S.C PRESIDENTIAL STATEMENT ON TRANSNATIONAL CRIME, DRUG TRAFFICKING, PIRACY, TERRORISM IN W.A -SAHEL
New York, 21 February 2012 -(S/PRST/2012/12) - “The Security Council reaffirms its primary responsibility for the maintenance of international peace and security, in accordance with the Charter of the United Nations.
“The Security Council expresses concern about the serious threats to international peace and stability in different regions of the world, in particular in West Africa and the Sahel Region, posed by transnational organized crime, including illicit weapons and drug trafficking, piracy and armed robbery at sea, as well as terrorism and its increasing links, in some cases, with transnational organized crime and drug trafficking. The Council stresses that these growing international threats, particularly in West Africa and the Sahel Region, contribute to undermining governance, social and economic development and stability, and creating difficulties for the delivery of humanitarian assistance, while threatening to reverse peacebuilding advances in the region.
“The Security Council is also strongly concerned by the increasing violence perpetrated by armed groups in the region, which has been exacerbated by the proliferation of weapons, from within and outside the region, that threaten peace, security and stability of States, recalls in this context its resolution 2017 (2011) and its previous resolutions and presidential statements on the impact of the transnational threats mentioned above and welcomes regional initiatives such as the ECOWAS Convention on Small Arms and Light Weapons, Their Ammunition and Other Related Material.
“The Security Council acknowledges the importance of system-wide United Nations action, in order to offer coherent and coordinated responses to transnational threats mentioned above, including through the use of best practices and exchange of positive experiences from relevant initiatives in other regions of the world, such as the Paris Pact.

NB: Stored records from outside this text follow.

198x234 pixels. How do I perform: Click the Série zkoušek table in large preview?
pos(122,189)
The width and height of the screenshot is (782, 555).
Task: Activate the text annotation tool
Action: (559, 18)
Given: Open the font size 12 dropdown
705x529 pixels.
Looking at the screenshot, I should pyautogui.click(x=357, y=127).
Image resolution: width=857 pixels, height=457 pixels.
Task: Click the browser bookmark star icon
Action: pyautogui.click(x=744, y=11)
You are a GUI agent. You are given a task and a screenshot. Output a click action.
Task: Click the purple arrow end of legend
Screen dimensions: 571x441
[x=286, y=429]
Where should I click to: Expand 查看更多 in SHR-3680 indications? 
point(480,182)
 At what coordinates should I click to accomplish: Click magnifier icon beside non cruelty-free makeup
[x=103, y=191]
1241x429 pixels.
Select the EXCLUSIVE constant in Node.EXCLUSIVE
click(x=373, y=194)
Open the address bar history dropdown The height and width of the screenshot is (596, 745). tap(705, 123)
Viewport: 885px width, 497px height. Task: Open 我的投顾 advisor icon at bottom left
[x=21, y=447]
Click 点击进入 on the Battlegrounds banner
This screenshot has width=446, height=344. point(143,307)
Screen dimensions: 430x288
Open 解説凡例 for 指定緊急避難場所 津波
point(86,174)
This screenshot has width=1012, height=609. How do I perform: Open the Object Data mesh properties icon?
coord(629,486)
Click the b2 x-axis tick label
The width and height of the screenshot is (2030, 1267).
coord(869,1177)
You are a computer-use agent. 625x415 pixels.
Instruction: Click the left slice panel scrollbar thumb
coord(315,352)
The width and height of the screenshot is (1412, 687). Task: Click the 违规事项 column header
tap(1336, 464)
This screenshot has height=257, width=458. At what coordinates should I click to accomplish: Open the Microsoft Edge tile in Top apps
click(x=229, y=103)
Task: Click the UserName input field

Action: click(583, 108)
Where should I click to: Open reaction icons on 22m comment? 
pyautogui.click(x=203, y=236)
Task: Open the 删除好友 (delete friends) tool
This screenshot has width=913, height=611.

“The Security Council notes with concern that the threats mentioned above may threaten the security of countries on its agenda, including post-conflict States, and encourages the coordination of United Nations actions as well as Member States' actions in fighting these threats. The Security Council encourages international long-term capacity-building efforts and regional initiatives. In this regard, the Security Council commends the important work of the United Nations Office on Drugs and Crime (UNODC) and encourages the UNODC Executive Director to further assist States of the region, in collaboration with other relevant UN entities, and calls on UNODC to brief the Council as necessary.
“The Security Council calls on States that have not yet ratified or implemented the relevant international conventions, such as the Single Convention on Narcotic Drugs of 1961 as amended by the 1972 Protocol, the Convention on Psychotropic Substances of 1971, the United Nations Convention against Illicit Traffic in Narcotic Drugs and Psychotropic Substances of 1988, the United Nations Convention against Transnational Organized Crime of 2000 and the Protocols thereto and the United Nations Convention against Corruption of 2003, to do so.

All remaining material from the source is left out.